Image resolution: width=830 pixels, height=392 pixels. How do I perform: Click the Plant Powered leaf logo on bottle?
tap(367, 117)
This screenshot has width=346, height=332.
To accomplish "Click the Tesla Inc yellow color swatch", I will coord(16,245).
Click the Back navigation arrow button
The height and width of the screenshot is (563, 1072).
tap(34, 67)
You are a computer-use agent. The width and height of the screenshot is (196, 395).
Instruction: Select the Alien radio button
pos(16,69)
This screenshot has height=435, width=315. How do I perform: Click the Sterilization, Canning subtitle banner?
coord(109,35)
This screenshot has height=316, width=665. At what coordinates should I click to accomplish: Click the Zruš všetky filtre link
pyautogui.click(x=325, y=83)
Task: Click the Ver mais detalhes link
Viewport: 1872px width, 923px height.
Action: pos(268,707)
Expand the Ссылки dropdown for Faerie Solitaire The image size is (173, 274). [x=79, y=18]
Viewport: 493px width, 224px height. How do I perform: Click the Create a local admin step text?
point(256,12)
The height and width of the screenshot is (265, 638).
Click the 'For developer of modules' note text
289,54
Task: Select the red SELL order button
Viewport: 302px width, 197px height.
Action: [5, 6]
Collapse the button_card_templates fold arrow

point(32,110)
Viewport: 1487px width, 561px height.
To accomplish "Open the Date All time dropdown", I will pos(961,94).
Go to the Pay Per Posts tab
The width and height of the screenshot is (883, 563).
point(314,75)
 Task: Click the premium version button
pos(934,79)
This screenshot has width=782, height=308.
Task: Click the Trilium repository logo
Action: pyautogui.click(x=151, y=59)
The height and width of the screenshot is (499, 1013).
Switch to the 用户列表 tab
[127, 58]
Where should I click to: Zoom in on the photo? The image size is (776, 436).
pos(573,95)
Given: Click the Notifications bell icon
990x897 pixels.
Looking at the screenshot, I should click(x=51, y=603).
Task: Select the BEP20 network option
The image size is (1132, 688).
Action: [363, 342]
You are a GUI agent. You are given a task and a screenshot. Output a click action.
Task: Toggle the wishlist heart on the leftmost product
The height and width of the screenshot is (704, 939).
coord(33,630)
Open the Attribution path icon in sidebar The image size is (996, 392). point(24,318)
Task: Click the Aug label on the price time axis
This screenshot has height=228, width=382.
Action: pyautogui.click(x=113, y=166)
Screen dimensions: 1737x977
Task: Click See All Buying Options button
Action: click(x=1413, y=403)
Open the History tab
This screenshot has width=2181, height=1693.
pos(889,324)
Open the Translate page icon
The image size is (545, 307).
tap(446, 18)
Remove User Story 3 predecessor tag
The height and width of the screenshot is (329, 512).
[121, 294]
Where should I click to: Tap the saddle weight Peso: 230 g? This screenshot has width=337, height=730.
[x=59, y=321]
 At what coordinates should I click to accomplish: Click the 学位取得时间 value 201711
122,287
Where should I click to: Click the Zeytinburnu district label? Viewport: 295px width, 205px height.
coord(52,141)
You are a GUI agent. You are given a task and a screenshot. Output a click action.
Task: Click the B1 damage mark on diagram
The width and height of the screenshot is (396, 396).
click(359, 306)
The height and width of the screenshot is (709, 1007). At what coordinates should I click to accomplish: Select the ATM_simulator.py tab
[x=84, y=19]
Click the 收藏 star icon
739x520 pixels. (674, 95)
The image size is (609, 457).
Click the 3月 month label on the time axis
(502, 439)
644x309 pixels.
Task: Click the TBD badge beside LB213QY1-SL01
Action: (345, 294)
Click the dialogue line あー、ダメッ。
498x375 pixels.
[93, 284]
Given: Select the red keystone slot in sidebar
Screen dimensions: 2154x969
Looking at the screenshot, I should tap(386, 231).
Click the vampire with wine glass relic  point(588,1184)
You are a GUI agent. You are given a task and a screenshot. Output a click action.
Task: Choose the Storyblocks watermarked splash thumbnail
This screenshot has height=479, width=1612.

☆ ☆ ☆ ☆ ☆

▶ DIRECTIONS
Rewrite all of the lines above, putting "Screen size" in place of every "Viewport" and changing nothing else.

▶ ANSWER TO THIS PROBLEM
Image resolution: width=830 pixels, height=392 pixels. How do I perform: Click the Plant Powered leaf logo on bottle?
tap(367, 117)
This screenshot has width=346, height=332.
To accomplish "Click the Tesla Inc yellow color swatch", I will coord(16,245).
Click the Back navigation arrow button
The height and width of the screenshot is (563, 1072).
tap(34, 67)
You are a computer-use agent. The width and height of the screenshot is (196, 395).
Instruction: Select the Alien radio button
pos(16,69)
This screenshot has height=435, width=315. How do I perform: Click the Sterilization, Canning subtitle banner?
coord(109,35)
This screenshot has height=316, width=665. At what coordinates should I click to accomplish: Click the Zruš všetky filtre link
pyautogui.click(x=325, y=83)
Task: Click the Ver mais detalhes link
Screen size: 1872px width, 923px height.
Action: pos(268,707)
Expand the Ссылки dropdown for Faerie Solitaire The image size is (173, 274). [x=79, y=18]
Screen size: 493px width, 224px height. How do I perform: Click the Create a local admin step text?
point(256,12)
The height and width of the screenshot is (265, 638).
Click the 'For developer of modules' note text
289,54
Task: Select the red SELL order button
Screen size: 302px width, 197px height.
Action: [5, 6]
Collapse the button_card_templates fold arrow

point(32,110)
Screen size: 1487px width, 561px height.
To accomplish "Open the Date All time dropdown", I will pos(961,94).
Go to the Pay Per Posts tab
The width and height of the screenshot is (883, 563).
point(314,75)
 Task: Click the premium version button
pos(934,79)
This screenshot has width=782, height=308.
Task: Click the Trilium repository logo
Action: pyautogui.click(x=151, y=59)
The height and width of the screenshot is (499, 1013).
Switch to the 用户列表 tab
[127, 58]
Where should I click to: Zoom in on the photo? The image size is (776, 436).
pos(573,95)
Given: Click the Notifications bell icon
990x897 pixels.
Looking at the screenshot, I should click(x=51, y=603).
Task: Select the BEP20 network option
The image size is (1132, 688).
Action: [363, 342]
You are a GUI agent. You are given a task and a screenshot. Output a click action.
Task: Toggle the wishlist heart on the leftmost product
The height and width of the screenshot is (704, 939).
coord(33,630)
Open the Attribution path icon in sidebar The image size is (996, 392). point(24,318)
Task: Click the Aug label on the price time axis
This screenshot has height=228, width=382.
Action: pyautogui.click(x=113, y=166)
Screen dimensions: 1737x977
Task: Click See All Buying Options button
Action: click(x=1413, y=403)
Open the History tab
This screenshot has width=2181, height=1693.
pos(889,324)
Open the Translate page icon
The image size is (545, 307).
tap(446, 18)
Remove User Story 3 predecessor tag
The height and width of the screenshot is (329, 512).
[121, 294]
Where should I click to: Tap the saddle weight Peso: 230 g? This screenshot has width=337, height=730.
[x=59, y=321]
 At what coordinates should I click to accomplish: Click the 学位取得时间 value 201711
122,287
Where should I click to: Click the Zeytinburnu district label? Screen size: 295px width, 205px height.
coord(52,141)
You are a GUI agent. You are given a task and a screenshot. Output a click action.
Task: Click the B1 damage mark on diagram
The width and height of the screenshot is (396, 396).
click(359, 306)
The height and width of the screenshot is (709, 1007). At what coordinates should I click to accomplish: Select the ATM_simulator.py tab
[x=84, y=19]
Click the 收藏 star icon
739x520 pixels. (674, 95)
The image size is (609, 457).
Click the 3月 month label on the time axis
(502, 439)
644x309 pixels.
Task: Click the TBD badge beside LB213QY1-SL01
Action: (345, 294)
Click the dialogue line あー、ダメッ。
498x375 pixels.
[93, 284]
Given: Select the red keystone slot in sidebar
Screen dimensions: 2154x969
Looking at the screenshot, I should tap(386, 231).
Click the vampire with wine glass relic  point(588,1184)
You are a GUI agent. You are given a task and a screenshot. Output a click action.
Task: Choose the Storyblocks watermarked splash thumbnail
This screenshot has height=479, width=1612.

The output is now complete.